5 Lessons Our Adult Children with Disabilities Need Us to Learn

As our children with special needs grow into adulthood, they need us to grow too.

We have a legally binding contract in our home stating that if Max keeps his body healthy for the day, he will be rewarded with enough sugar to propel him into several lunar orbits. Yes, I’m telling you unashamedly, this is actually part of what we call our “healthy body program.” My 25 year-old son has a few self-destructive tendencies, which appear to be nicely tamed by the lure of sugar. When Max keeps his body healthy for the day, he can earn a Popsicle, as well as two small gluten-free cookies that closely resemble cardboard in both appearance and taste. And when things really go well, he can earn a smoothie.

Our wonderful autism consultant, Jeanne, was making a visit as we finished up our dinner. Max sat back from his now empty plate, his tummy round and full, and yelled, “Smoothie!” “You earned it Max!” I cheered as I jumped up to head into the kitchen. It was then that I heard a soft and knowing voice.

“He can make it himself,” Jeanne said.

My eyes widened a bit. The thought had never actually occurred to me, perhaps because the smoothie is made in a machine that utilizes whirling blades sharp enough to liquefy a rock in 1.6 seconds.

“Just give him a recipe,” she said kindly. Ok, I thought. I can write up a list of ingredients. And then she said something that made me search her blue eyes as if she might have bumped her head. “But don’t help him.”

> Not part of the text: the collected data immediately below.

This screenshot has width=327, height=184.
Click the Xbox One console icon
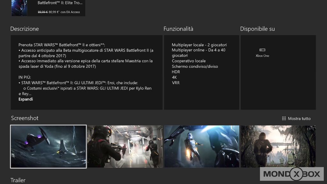[x=262, y=50]
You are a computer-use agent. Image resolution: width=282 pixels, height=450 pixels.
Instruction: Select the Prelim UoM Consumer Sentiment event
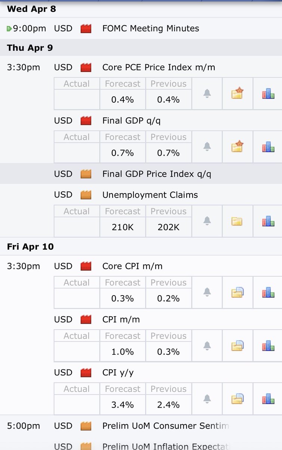(x=165, y=426)
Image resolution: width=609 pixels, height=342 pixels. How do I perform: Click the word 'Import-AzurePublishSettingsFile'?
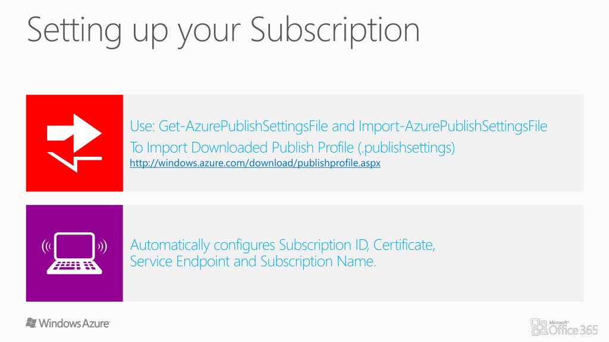pyautogui.click(x=453, y=126)
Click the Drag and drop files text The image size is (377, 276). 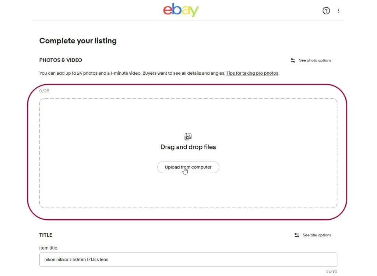click(188, 147)
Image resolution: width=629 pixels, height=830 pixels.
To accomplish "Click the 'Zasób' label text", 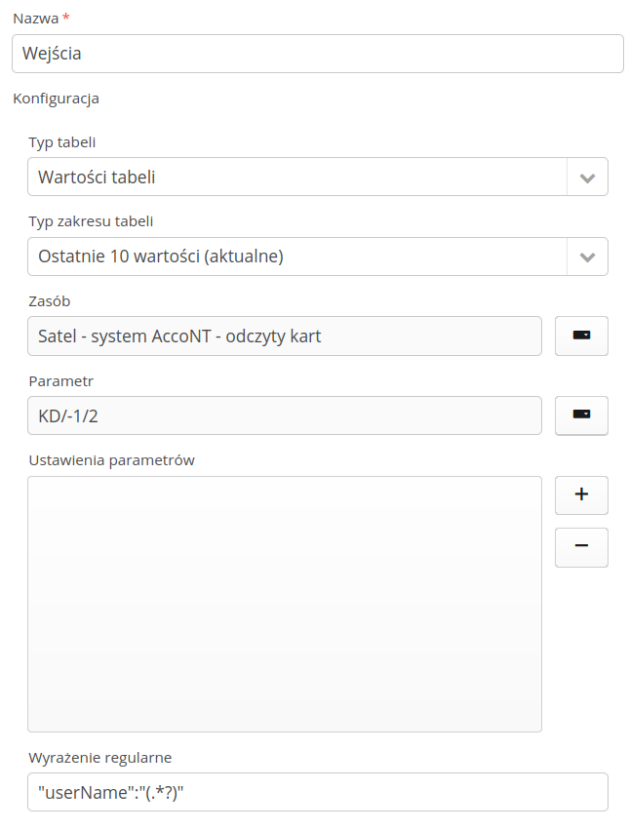I will pos(49,301).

Don’t help him? I thought. He’s never done this before! It’s our job to help Max.

“Just see what he can do on his own,” she added, “without any help or direction.” With that Jeanne packed up her things and floated out the door.

My eyes darted toward Max’s teacher, Kacey, who has been a constant support for the past 4 years. Kacey knows Max. She met my wide eyes with a calmness that would not let me off the hook.

I dutifully wrote up the recipe, placed it on the counter beside the NutriBullet, and called Max over. “Max, you can make your smoothie tonight. Here is the recipe,” I said as I darted toward the other side of the kitchen and ducked into a foxhole.

Max awkwardly approached the recipe, took one look, and immediately made a sound that if properly channeled, could be used to alert police in the event of a prison break.

Eventually, after several minutes of protest and demands for help, Max turned toward the recipe. Forgetting those pesky measuring cups, he grabbed the bag of ice and filled the NutriBullet container to glacial proportions, spilling cubes across the counter and onto the floor. Max paused for a moment, and then threw a few ice cubes back into the freezer before realizing it was faster to hide them behind the coffee pot. He then reached for the second ingredient, frozen bananas, for which there was absolutely no room in the container.

Kacey and I locked eyes, both of us silently cringing as if we were watching Max spoon-feed an alligator, which would not be on the program for at least another month.

It was agonizing. I felt as if my hands had been tied behind my back and tape stretched across my mouth. Everything in me wanted to rush in and help, to keep my son from failing, to keep him from the struggle. His life with autism is already so hard – it’s my job to make something easier. Isn’t it? For the past 25 years I have lived like a sprinter on the block, running shoes on, glasses wiped clean, eyes vigilantly darting from side to side. I’ve been trained to spring into action, to prevent and protect, to do for Max.

I have lost the ability to see when I might sit on the side and stretch a little.

The hand written recipe was now wet and curling against the kitchen counter, the ink already blurring on the page. Max stared at the NutriBullet container overflowing with ice and without a speck of room for the bananas. He pulled his shoulders up to his ears, and I braced for another protest. But as I watched, Max did something else…

He thought.

He problem solved.

He figured it out.

It wasn’t close to being right. It took four times as long to make. By the time he finished, there was smoothie pouring lava-like down the cabinets and peanut butter hidden in places that won’t be found until it has fossilized in the next millenium. But none of that matters.

“You did it Max!” Kacey and I yelled, with our hands finally free and stretching into the air.

Max turned around, globs of smoothie dripping from his cup, and forced a rather distressed grin.

I smiled back, almost gasping, as if I’d experienced a little bit of a miracle in Max, and maybe even more so in my own heart.

That night I rushed to my notebook and wrote down my thoughts. I titled it my 5 lessons from the smoothie.

          My child can do more than I know.

          Hovering is not helping. Rescuing is not teaching.

          My child needs a problem before he can problem solve.

          My child needs the privilege of experiencing failure.

          Anything worth it comes with a struggle.

Now … with all that said, maybe we should wait just a bit for that alligator-feeding program.